Data for locating visible targets:

---*---

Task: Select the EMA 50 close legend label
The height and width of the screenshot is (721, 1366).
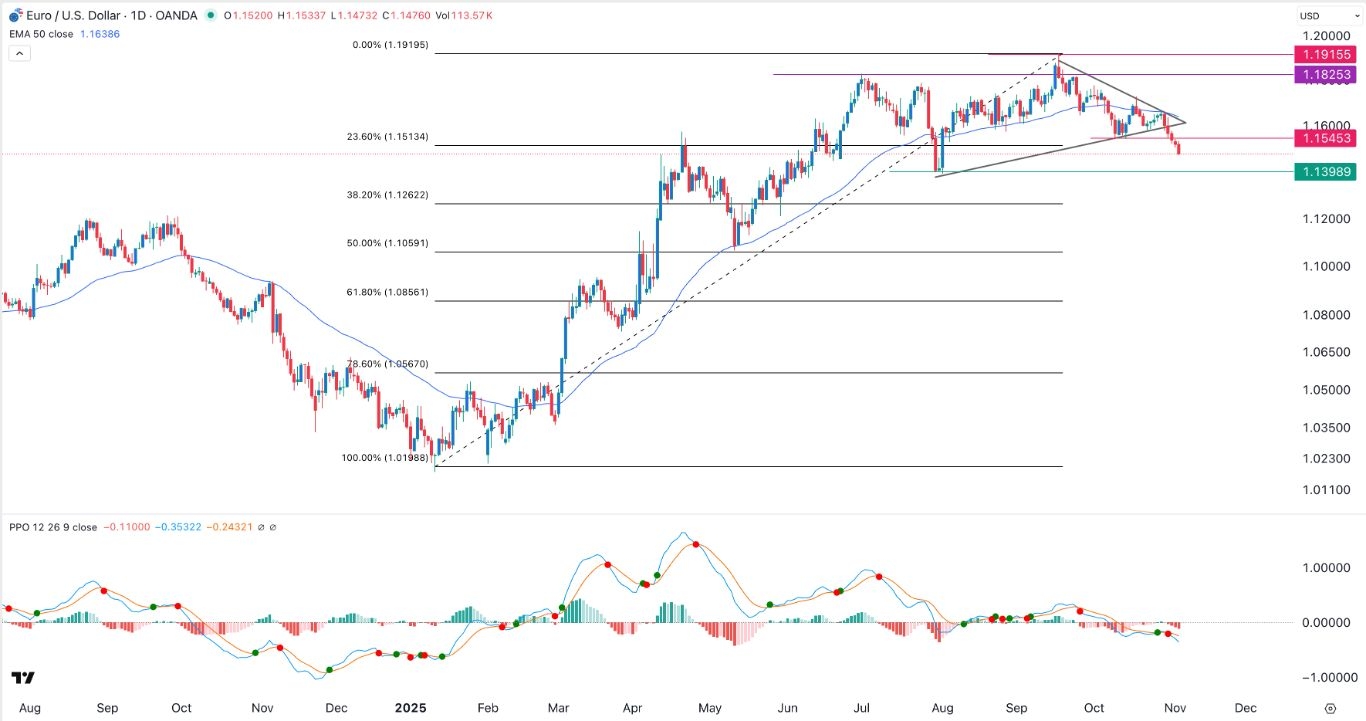Action: [40, 33]
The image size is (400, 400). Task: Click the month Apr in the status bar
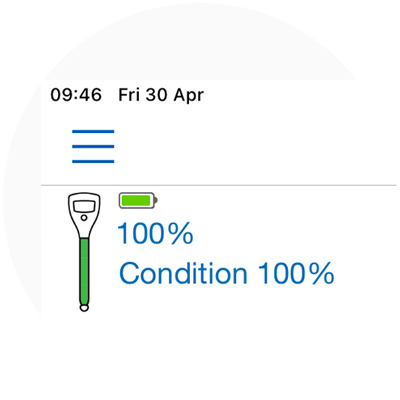tap(188, 96)
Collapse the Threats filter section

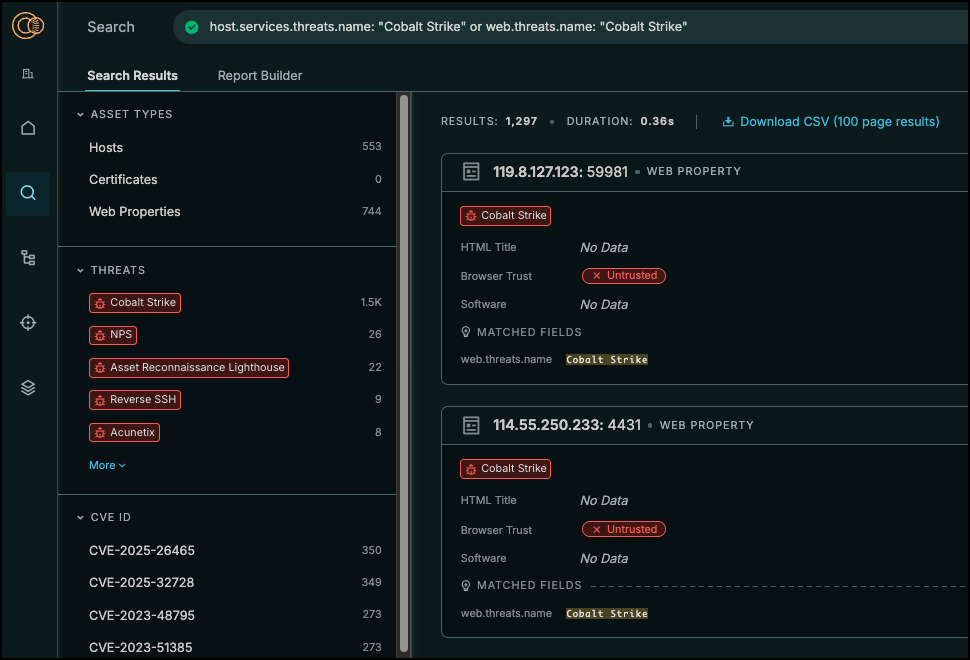click(81, 271)
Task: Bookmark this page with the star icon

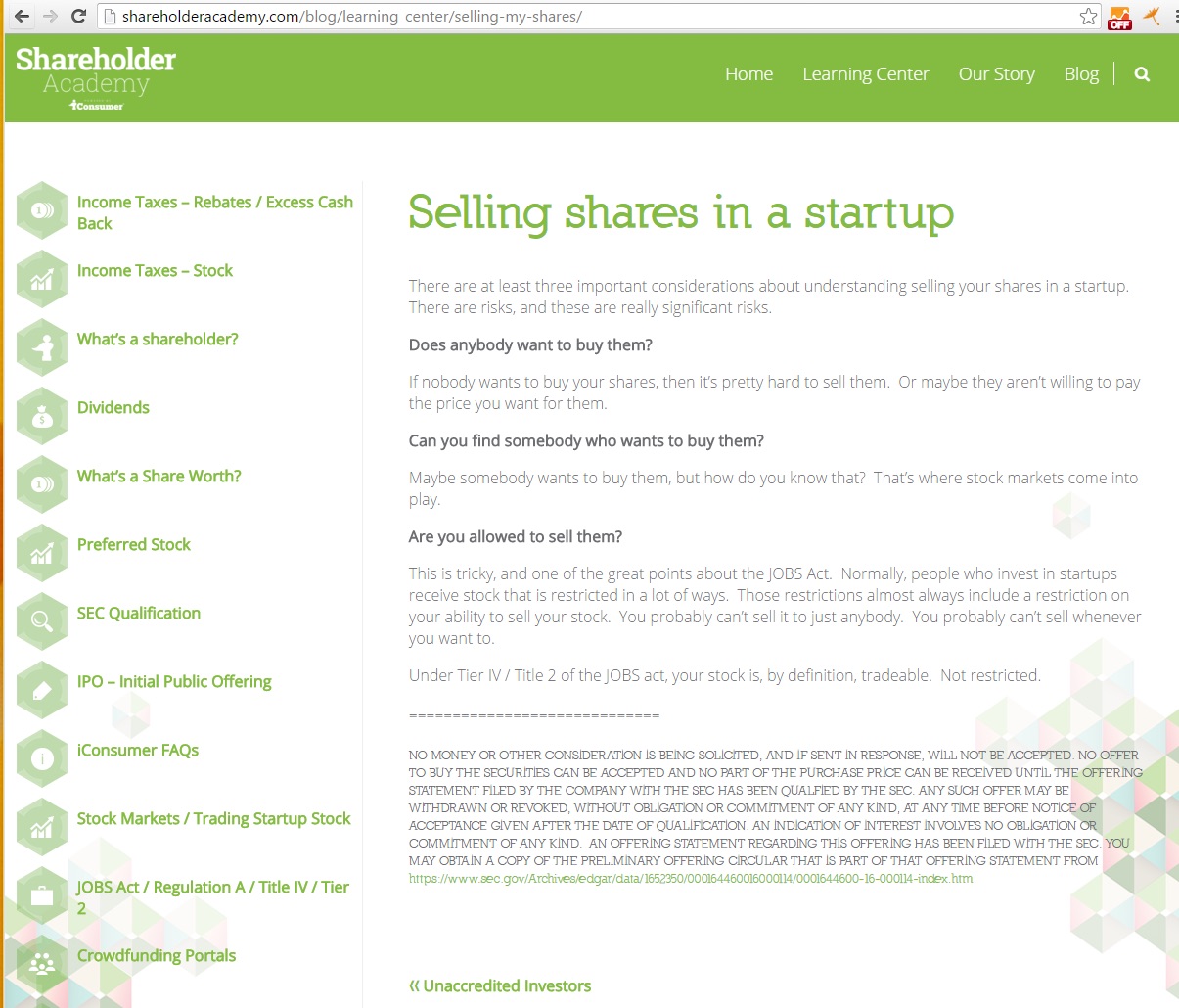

---*---

Work to complete: Lay out the data above as a numbered list, omitting blank lines and leaving out the pictures.

Written reply:
1. Task: Select the EMA 50 close legend label
2. The height and width of the screenshot is (721, 1366).
3. Action: [40, 33]
4. The image size is (400, 400). Task: Click the month Apr in the status bar
5. tap(188, 96)
6. Collapse the Threats filter section
7. click(81, 271)
8. Task: Bookmark this page with the star icon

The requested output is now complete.